1767-10-30, de Voltaire [François Marie Arouet] à Étienne Noël Damilaville.

Mon cher ami, je reçois votre lettre du 20 8bre, car il faut que je sois exact sur les dates; on dit qu'il y a quelquefois des lettres qui se perdent.
J'écris à m. Chardon à tout hasard pour l'affaire des Sirven, quoique je ne croie pas le moment favorable. On vient de condamner à être pendu un pauvre diable de Gascon qui avait prêché la parole de dieu dans une grange auprès de Bordeaux. Le Gascon, maître de la grange, est condamné aux galères, et la plupart des auditeurs gascons sont bannis du pays, mais quand on appesantit une main, l'autre peut devenir plus légère. On peut en même temps exécuter les lois sévères qui défendent de prêcher la parole de dieu dans des granges et venger les lois qui défendent aux juges de rouer, de pendre les pères et les mères, sans preuves.

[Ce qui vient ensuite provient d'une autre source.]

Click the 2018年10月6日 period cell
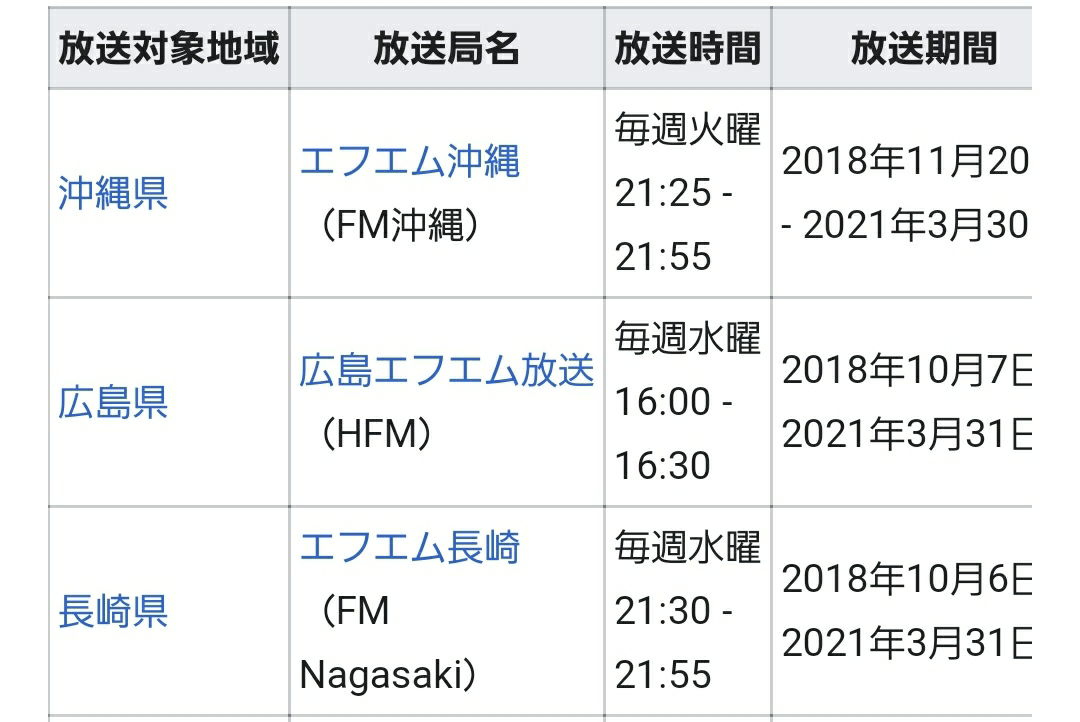Viewport: 1080px width, 722px height. [902, 611]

Ne pourriez vous point m'envoyer cette honnêteté théologique dont on parle tant, et qu'on m'impute à cause du titre et parce qu'on sait que je suis très honnête avec ces messieurs de la théologie? Je ne l'ai point vue, et je meurs d'envie de la lire. On ne pourra pas empêcher qu'il y ait une Sorbonne, mais on pourra très bien empêcher que cette Sorbonne ne fasse du mal. Le ridicule et la honte dont elle vient de se couvrir, dureront longtemps. Il faut espérer que tant de voix qui s'élèvent d'un bout de l'Europe à l'autre imposeront enfin silence aux théologiens et que le monde ne sera plus bouleversé par des arguments comme il l'a été tant de fois.

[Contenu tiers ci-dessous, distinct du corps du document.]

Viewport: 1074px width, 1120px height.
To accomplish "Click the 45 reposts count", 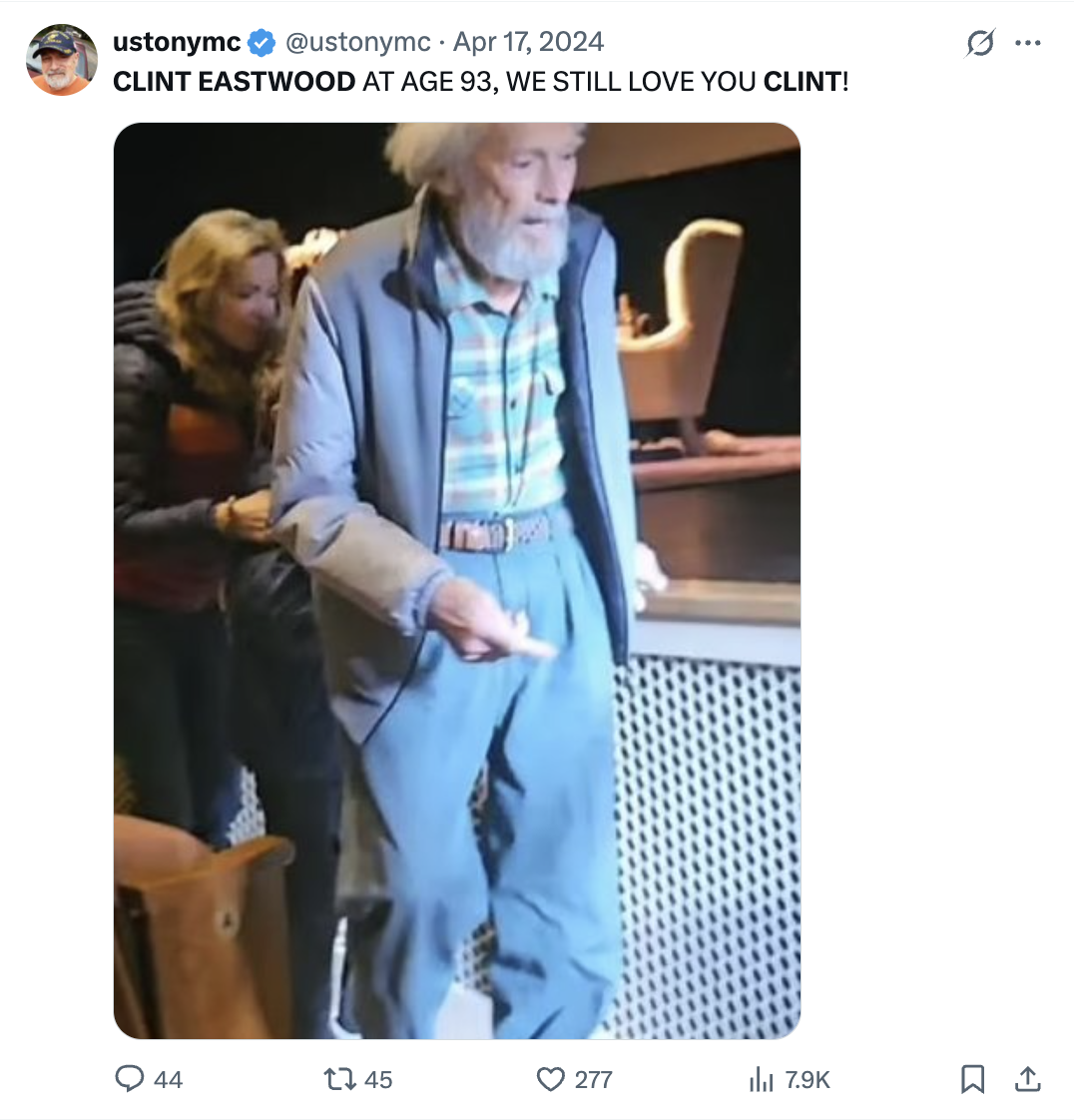I will tap(377, 1079).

Je vous envoie le petit changement que vous avez très justement demandé pour Charlot. Cette pièce a été faite en 5 jours de temps pour nous amuser et n'était pas trop digne du public; mais si par hasard on en faisait encore une édition à Paris, avertissez moi, et je vous enverrai une petite préface sur le compte de notre ami Henri 4. Je n'ai pu y travailler encore, ma santé plus languissante que jamais, ne me l'a pas permis, mais j'ai les matériaux dans ma tête.

Envoyez moi donc s'il vous plaît un exemplaire de Charlot. Je n'en ai point. Il manquait une feuille à celui que vous avez eu la bonté de me faire tenir.

Je voudrais bien que l'enchanteur Merlin m'envoyât un Horace de Dacier de la dernière édition.

Adieu, mon très cher ami; tâchez donc de venir à bout de cette enflure au cou. Pour moi je suis bien loin d'avoir des enflures; je diminue à vue d'œil et je serai bientôt réduit à rien.

Je reçois à l'instant deux exemplaires de la comtesse de Givri. Je vais donc travailler à la préface dans la supposition que la première édition n'a pas été considérable, et qu'elle peut s'écouler promptement. On me mande qu'on a déjà joué Charlot dans plus d'une maison de campagne auprès de Paris et que l'opéra comique veut s'en emparer en y ajoutant un petit divertissement; mais j'ai renoncé absolument à tout autre théâtre que le mien.

Pourquoi ne pas donner vos observations sur l'Ordre essentiel des sociétés? Mais il n'y a pas moyen de dire tout ce qu'on devrait et qu'on voudrait dire.